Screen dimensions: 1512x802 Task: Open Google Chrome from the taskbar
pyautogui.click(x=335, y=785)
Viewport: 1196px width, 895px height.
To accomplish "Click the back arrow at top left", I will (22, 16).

--

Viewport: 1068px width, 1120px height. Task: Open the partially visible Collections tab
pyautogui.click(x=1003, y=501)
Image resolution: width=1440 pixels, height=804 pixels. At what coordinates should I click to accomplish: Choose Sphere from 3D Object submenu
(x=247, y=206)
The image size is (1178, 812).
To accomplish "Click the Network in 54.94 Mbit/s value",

▸ **What you will do**
Write out everything from the line that contains "Viewport: 1068px width, 1120px" down to the line that contains "the Network in", both of those lines included.

▸ **The output**
Viewport: 1068px width, 1120px height. Task: Open the partially visible Collections tab
pyautogui.click(x=1003, y=501)
Image resolution: width=1440 pixels, height=804 pixels. At what coordinates should I click to accomplish: Choose Sphere from 3D Object submenu
(x=247, y=206)
The image size is (1178, 812).
To accomplish "Click the Network in 54.94 Mbit/s value",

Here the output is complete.